Giornale del cibo

Nuovo codice degli appalti: il massimo ribasso non esce di scena

Abbiamo combattuto una lunga battaglia contro l’affidamento delle gare pubbliche – di refezione scolastica e di ristorazione sociosanitaria – con il criterio del massimo ribasso. Abbiamo organizzato convegni, spiegato ragioni, implorato buon senso: in un settore così delicato non si può rischiare una competizione basata solo sul prezzo, e che non tenga conto della qualità e affidabilità della proposta alimentare; non si può rischiare che gli appalti siano facili prede di aziende spregiudicate in grado di praticare prezzi bassissimi solo perché lavorano ai bordi della legalità, o nella piena illegalità, per esempio riciclando denaro criminale; non si può lasciare che la scelta di un fornitore così importante e fiduciario per una amministrazione pubblica sia lasciato al caso dell’asta, del centesimo in più o in meno.

gare pubbliche mense

E quando abbiamo letto il nuovo Codice degli appalti, entrato in vigore il 18 Aprile 2016, abbiamo pensato di aver vinto questa battaglia di civiltà. L’articolo 95 infatti regolamenta gli appalti di ristorazione e dice chiaramente che ”Sono aggiudicati esclusivamente sulla base del criterio dell’offerta economicamente più vantaggiosa individuata sulla base del miglior rapporto qualità – prezzo”; e al comma 7 indica addirittura che il prezzo potrebbe essere fisso, così che gli operatori economici “competeranno solo in base a criteri qualitativi.”

Tutto bene quindi? No. Il massimo ribasso è un Fregoli, un campione del travestimento, uno che ama far scherzi: uno che sparisce ma poi riappare repentino, trasformato. Non sembra lui ma sotto il costume c’è sempre la sua animaccia. E la sua pernacchia chiude lo spettacolo.

Interpretazioni e prassi consolidate stanno infatti depotenziando l’articolo 95. Lo stiamo vedendo in molte situazioni: gare che continuano a essere affidate a chi fa sconti eccessivi e insostenibili, bandi irrispettosi dello spirito del nuovo codice degli appalti.

Come succede? Per esempio basta che i parametri per valutare l’offerta qualitativa siano quantitativi, e magari anche un po’ stupidi. Oppure che la parte di punteggio complessivo riservata alla componente prezzo sia preponderante: magari non lo è formalmente ma di fatto, con l’applicazione di determinate formule lineari sulla percentuale di ribasso, lo diventano.

Si tratta di dettagli tecnici nei quali è complicato ora addentrarsi ma che, se qualche lettore è interessato a conoscere, potremo approfondire.

Ma perché c’è questa resistenza ad applicare un vero e rigoroso criterio di qualità? Per favorire un mercato torbido? Per ignoranza?

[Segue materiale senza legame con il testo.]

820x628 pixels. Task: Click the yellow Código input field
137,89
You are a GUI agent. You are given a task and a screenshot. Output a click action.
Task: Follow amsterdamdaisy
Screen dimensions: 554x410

Se pensavamo che la battaglia vinta ci consentisse un giusto riposo ci siamo sbagliati. Bisogna continuare a spiegare ragioni, organizzare convegni, implorare buon senso. Vorremmo poterci dedicare solo a far bene da mangiare, e a prezzi sempre più contenuti: dovremo invece continuare a lottare per un ambiente economico e giuridico adatto alle aziende per bene, e per una società orgogliosa di avere servizi sociali di qualità e accessibili a tutti.